Strength training is all about progressive overload – constantly striving to lift more than previously in order to stimulate new muscle growth. One of the keys to to this is breaking through the inevitable plateaus in your weight training. A great strategy to shock your body into new muscle growth comes from only doing a partial repetition, as contradictory as that mean seem.
Partial Repetitions, or “partials” as they are known, focus on a mere 35-45% of the range of motion of a particular exercise, where you can focus on moving more weight than you could had you tried to perform a full range repetition. Partials are a great tool to add to your workout program for one or two weeks every two months or so. The benefit of ‘partials’ is that you move such heavy weight that your body is forced to adapt (grow) to this new stimulus, it also strengthens joints and connective tissues, which prepares your body for heavier weights and more muscle growth when you return to full range repetitions.
I am sure you have noticed that on most exercises you are stronger in different parts of the range of motion than others. As an example with the bench press everyone is much stronger on the last one-third of the movement – the push at the top. We are all much weaker at the bottom part of the bench press, when the bar is closest to our chest. The same applies to the squat as we are much stronger on the top portion of the squat than we are at the bottom. Using a full range of motion limits you in terms of how heavy a weight you can use, as the weak point – the bottom of the movement – determines how much weight you can put on the bar.
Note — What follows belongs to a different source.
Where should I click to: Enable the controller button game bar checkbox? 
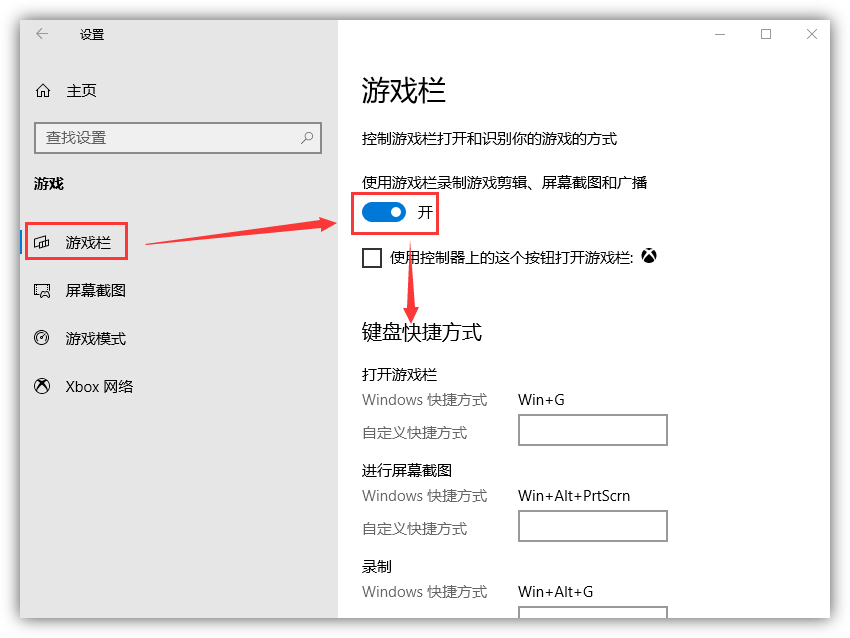(371, 257)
Using Partial Repetitions and focusing on the top (strongest) portion of the exercise, you are able to load the bar with weight dramatically heavier than you could doing full range of motion reps. On compound movements you will find that you will surprise yourself with how much weight you can use as you are only covering your strongest portion of the movement. Taking the bench press once again, if you currently bench 200 pounds for full range, you can feel comfortable in trying to use up to 300 pounds (!) when performing partials.
The benefit of performing ultra-heavy partials is that you can push your muscles through limits once thought unattainable. Your connective tissue adapts to become stronger, your muscles grow in response to this new intense stress, and when you go back to performing the mainstay of your workout, full range of motion reps, you will be stronger and able to use more weight but now through a full range of motion. It is also a good idea to use partial reps for a second consecutive week but only focusing on the weakest part of the movement (in bench press and squats this would be the bottom). You will have to use much lighter weights and only move the bar 35-45% of the bottom range of motion but this, in turn, strengthens muscle and recruits fibers in what was your weakest point.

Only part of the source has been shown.